Business may not be as usual, but it has improved since the government lifted all Covid-19 restrictions. A month ago, we were operating under strict restrictions. Look around and we will see that the way we do business has returned to the pre Covid-19 times, even if the threat still lingers.

The decision to continue with the monetary measures to support the private sector, is a welcome move. It may have become a cliché, but if we have a strong private sector or an industry that promotes growth, fiscal or monetary measures to support them are needed. What growth it would bring is the biggest question.  In the last two years, the private sector has benefited from the government’s monetary and fiscal policies. It may be an exaggeration, but it is said that some had benefited from the pandemic and the measures while many lost out.

Financial institutions had incurred loss from increasing deposits. Banks make money from lending. It became the other way when they had to pay interest on increasing deposits.  The pandemic and our policies helped some to invest in luxury goods like expensive cars. The government and the central bank should come up with prudent financial policies as the country recovers from the Covid-19 pandemic that disrupted business. The policy should benefit all. There are enough lessons to learn. Many are questioning why a few wholesalers had access to generous and cheap loans when others  struggled for access to finance.

The non-performing loan issue didn’t arise from the pandemic although it worsened it. So called financial experts are ready to support financial policies, but there are more than what is being made public. NPL happened long before the pandemic. It is not only in the agriculture or service sector. It happened because of greed for profit.

Decisions like increasing the gestation period for loans, reducing bureaucracy in accessing finance and ease in loan repayment are welcomed. It will ease the financial burden on the private sector.

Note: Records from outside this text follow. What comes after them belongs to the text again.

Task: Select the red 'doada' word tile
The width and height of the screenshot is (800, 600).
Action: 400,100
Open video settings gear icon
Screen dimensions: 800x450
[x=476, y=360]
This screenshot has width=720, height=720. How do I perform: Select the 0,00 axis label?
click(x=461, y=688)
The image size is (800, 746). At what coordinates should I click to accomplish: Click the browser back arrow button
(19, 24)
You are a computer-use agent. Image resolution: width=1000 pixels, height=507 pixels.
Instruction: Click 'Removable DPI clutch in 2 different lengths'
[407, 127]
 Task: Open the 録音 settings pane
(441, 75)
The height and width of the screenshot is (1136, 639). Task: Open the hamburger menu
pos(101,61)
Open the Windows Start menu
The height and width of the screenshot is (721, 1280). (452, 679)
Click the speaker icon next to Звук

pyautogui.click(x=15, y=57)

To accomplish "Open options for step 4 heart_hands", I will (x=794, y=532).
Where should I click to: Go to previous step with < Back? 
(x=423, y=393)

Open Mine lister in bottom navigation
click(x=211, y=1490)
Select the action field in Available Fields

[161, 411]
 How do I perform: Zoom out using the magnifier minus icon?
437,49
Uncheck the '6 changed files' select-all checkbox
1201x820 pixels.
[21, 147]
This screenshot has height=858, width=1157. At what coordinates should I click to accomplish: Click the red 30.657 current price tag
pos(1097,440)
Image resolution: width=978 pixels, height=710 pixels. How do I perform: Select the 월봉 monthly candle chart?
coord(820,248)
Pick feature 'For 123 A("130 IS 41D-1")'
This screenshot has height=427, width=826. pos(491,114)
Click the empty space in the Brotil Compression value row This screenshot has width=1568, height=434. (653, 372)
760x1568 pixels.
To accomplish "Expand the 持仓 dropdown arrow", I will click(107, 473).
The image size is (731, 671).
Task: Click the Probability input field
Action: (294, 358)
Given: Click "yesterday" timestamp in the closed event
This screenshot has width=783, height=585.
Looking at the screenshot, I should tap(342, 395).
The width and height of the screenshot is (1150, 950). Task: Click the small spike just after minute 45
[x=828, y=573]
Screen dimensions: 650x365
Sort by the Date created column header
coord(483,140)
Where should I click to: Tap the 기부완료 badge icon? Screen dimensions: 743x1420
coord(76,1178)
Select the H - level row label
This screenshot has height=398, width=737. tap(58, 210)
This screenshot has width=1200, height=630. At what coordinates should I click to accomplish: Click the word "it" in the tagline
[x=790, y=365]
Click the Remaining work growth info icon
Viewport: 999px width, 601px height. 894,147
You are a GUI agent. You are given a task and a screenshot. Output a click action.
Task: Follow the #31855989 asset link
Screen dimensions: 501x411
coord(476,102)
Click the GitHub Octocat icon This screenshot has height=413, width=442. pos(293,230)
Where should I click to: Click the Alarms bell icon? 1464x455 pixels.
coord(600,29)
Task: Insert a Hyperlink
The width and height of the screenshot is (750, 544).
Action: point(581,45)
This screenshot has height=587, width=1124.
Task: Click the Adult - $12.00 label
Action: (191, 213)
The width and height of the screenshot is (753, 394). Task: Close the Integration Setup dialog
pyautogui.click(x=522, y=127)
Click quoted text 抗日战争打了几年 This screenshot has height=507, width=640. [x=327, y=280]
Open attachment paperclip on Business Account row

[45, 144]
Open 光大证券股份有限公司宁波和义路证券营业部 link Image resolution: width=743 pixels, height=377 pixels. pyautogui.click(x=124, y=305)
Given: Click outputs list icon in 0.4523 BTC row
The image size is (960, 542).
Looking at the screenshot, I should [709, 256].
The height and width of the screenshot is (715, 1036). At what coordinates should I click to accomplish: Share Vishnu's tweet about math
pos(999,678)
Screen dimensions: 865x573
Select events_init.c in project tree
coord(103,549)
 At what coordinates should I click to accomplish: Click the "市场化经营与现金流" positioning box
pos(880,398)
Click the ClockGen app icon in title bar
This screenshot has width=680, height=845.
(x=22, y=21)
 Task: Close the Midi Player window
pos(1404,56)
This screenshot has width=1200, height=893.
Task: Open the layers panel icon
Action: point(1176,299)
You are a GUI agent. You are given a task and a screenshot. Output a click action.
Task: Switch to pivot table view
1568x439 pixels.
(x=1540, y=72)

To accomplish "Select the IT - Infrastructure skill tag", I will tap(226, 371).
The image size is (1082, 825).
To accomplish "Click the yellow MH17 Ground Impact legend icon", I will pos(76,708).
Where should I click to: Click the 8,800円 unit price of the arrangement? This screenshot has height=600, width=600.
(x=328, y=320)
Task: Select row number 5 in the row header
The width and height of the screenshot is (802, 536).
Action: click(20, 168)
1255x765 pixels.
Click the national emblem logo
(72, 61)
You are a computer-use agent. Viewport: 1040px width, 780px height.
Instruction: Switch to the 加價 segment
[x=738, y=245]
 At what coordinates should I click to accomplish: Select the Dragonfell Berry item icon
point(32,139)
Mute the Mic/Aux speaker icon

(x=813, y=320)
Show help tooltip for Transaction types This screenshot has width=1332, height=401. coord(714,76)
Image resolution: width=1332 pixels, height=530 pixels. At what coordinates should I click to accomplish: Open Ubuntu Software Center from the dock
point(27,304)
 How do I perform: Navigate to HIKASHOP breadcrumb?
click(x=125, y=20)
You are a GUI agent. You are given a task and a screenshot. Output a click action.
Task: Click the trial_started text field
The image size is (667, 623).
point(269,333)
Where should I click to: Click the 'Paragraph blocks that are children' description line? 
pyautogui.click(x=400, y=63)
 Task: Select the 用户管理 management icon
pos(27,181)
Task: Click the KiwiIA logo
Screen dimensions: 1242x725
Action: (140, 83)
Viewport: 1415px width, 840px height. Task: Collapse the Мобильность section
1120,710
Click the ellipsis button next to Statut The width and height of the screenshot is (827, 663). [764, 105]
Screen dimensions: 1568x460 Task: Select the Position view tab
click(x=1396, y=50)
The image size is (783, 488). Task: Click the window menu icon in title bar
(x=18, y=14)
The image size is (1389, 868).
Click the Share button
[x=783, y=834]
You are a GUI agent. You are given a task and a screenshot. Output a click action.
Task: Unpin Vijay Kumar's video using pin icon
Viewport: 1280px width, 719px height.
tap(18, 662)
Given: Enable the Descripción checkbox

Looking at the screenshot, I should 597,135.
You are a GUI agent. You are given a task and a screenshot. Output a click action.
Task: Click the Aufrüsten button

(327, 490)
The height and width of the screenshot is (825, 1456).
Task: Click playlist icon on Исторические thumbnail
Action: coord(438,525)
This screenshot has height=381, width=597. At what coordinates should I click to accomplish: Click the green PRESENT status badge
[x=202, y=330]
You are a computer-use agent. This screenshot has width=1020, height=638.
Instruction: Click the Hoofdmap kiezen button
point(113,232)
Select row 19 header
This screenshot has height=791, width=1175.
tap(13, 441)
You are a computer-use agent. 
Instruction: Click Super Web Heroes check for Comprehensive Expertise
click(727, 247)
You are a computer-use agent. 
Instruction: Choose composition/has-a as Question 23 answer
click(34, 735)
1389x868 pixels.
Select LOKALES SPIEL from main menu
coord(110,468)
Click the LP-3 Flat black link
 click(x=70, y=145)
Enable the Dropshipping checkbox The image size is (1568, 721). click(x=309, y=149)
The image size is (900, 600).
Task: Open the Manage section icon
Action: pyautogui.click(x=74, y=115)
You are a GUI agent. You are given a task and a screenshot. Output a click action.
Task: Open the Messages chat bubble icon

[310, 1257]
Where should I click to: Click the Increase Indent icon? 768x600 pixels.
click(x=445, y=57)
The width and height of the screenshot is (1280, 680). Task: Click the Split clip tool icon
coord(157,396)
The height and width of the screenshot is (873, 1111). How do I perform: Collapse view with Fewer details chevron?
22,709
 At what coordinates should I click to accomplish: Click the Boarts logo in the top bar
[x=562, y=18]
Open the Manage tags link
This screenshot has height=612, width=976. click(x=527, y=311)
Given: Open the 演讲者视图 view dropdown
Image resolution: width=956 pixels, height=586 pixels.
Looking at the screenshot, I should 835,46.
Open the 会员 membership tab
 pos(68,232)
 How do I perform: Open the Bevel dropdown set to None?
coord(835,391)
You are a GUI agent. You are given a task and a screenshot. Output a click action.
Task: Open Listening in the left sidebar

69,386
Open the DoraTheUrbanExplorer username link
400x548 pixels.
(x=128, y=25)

What is also important is to identify which sector needs help. While the policies are to fuel the private sector, the so-called engine of growth,  it could backfire.

As we move to a new normal with all restrictions lifted, it would be wise to identify which sector needs help. Tourism and the hotel industry are still reeling from the impact of the pandemic. They need time and policy intervention to recover. A single policy that fits all in the private sector could be flawed. There is time and we need to identify who or which sector could benefit from government policies.